UNIVERSITY PARK, Pa. — Approximately 280 students, faculty and members of the community attended Penn State’s Fall Sustainability Expo on Dec. 11 at the Days Inn in State College. Hosted by the Sustainability Institute, the event showcased semester-long student projects that have benefited the region, followed by the John Roe Student Sustainability Awards ceremony, which recognized the work of students and faculty in advancing sustainability at Penn state and their communities.
More than 40 student posters from multiple Penn State campuses were on display throughout the event. Each poster represented a different collaboration between students and municipal, University and community partners. These partnerships were created through the Sustainable Communities Collaborative (SCC), an engaged scholarship program at Penn State that facilitates collaborations between municipalities or nonprofits and University courses, helping community partners to advance their sustainability goals.
For an IST 440 class, students conducted a teaching module about phishing scams at the Foxdale Village retirement community in State College. Students worked with the Borough of State College to develop a training session that would educate about the dangers of phishing scams and how to combat them.
“We answered various questions, but we were also ensuring that they [retired community members] took in this information and are now able to use it so that if they get a phone call scam, they know what to say, or if they get an email, they know exactly how to combat some of that information,” said Rachel Girardey, an IST student who worked on the project.

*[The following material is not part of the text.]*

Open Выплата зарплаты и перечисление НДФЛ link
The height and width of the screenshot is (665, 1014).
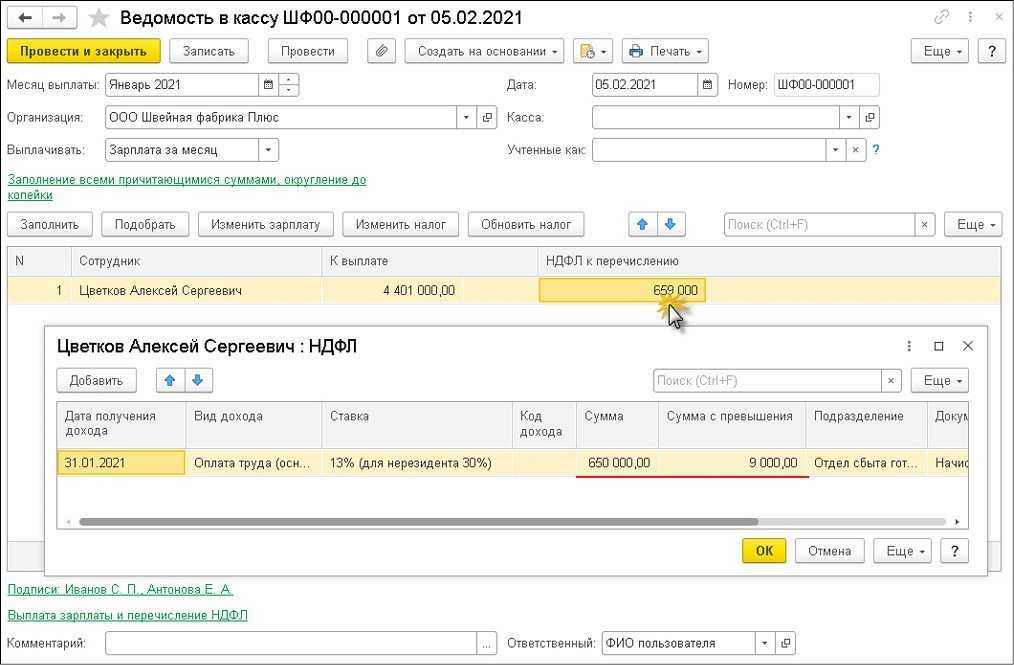[127, 615]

The awards portion of the evening began with a welcome message by State College Borough Manager Tom Fountaine. Fountaine spoke about how the Sustainable Communities Collaborative has benefited the State College community over the past six years.
“This partnership continues to provide valuable opportunities for students to work on real-world problems and to really be involved and immersed within our community,” said Fountaine. “I can’t begin to tell you how much value we receive from the work that goes on as a result of these partnerships.”

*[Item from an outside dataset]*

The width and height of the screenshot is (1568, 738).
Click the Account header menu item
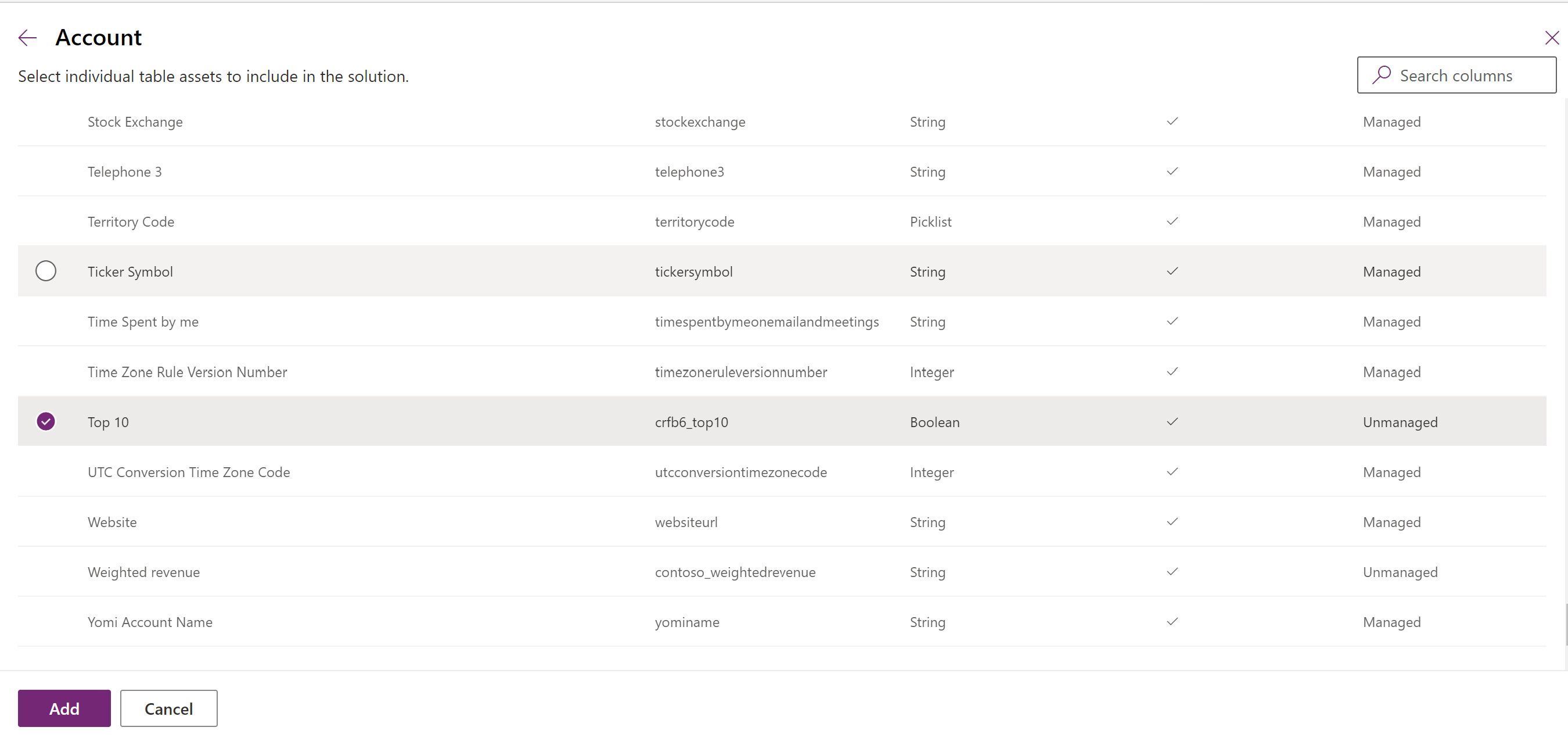pos(98,37)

B. Stephen Carpenter II, incoming dean for the College of Arts and Architecture, delivered the evening's keynote speech. Carpenter described his work with water use in the field of arts, the lack of water accessibility among people in the United States, collaboration, and the meaning of sustainability.

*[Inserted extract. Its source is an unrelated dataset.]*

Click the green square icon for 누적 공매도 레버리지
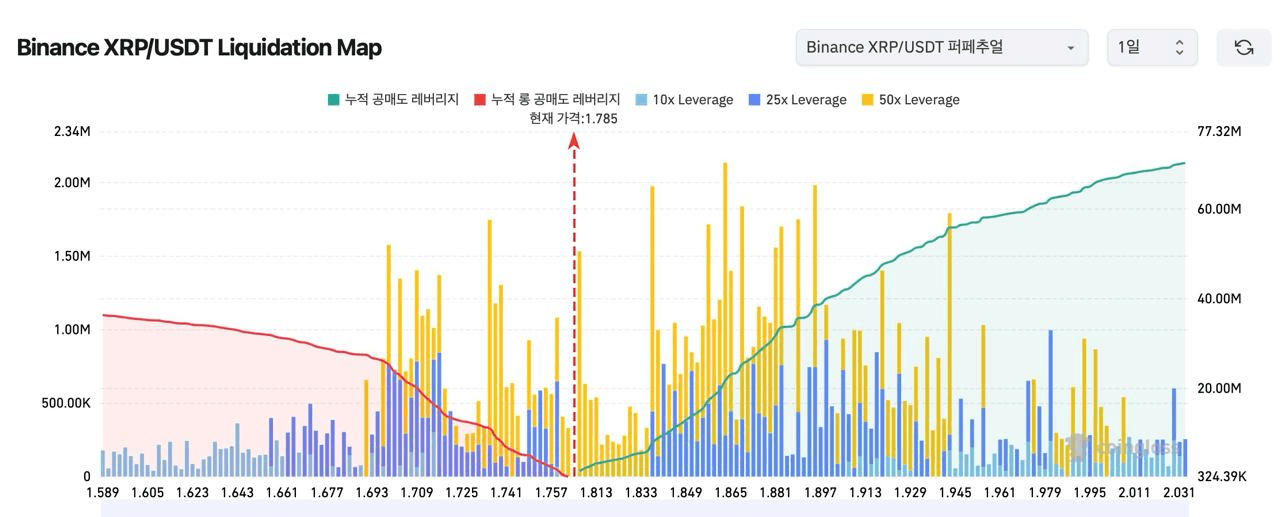Image resolution: width=1280 pixels, height=517 pixels. coord(333,100)
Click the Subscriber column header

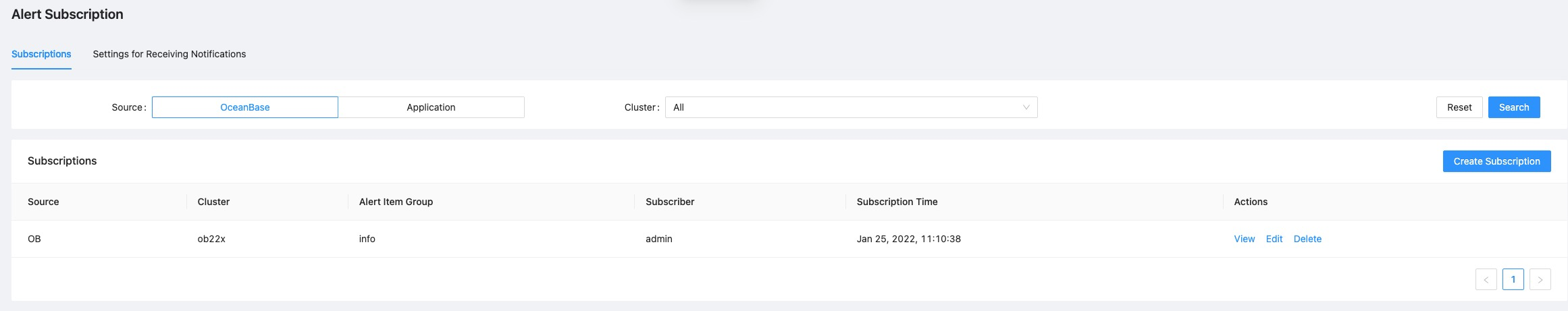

“To sustain is to keep going,” said Carpenter. “It's to find ways to enrich, to rejuvenate and to move forward in healthy, ethical and purposeful ways.”
Carpenter concluded his speech by speaking directly to the students in the audience, saying, “The work that you’re doing, and the work that you continue to do, inspires other people, and it’s that important work, through collaboration and as a form of leadership within communities like State College, that we need in this world in this particular moment in the history of humankind.”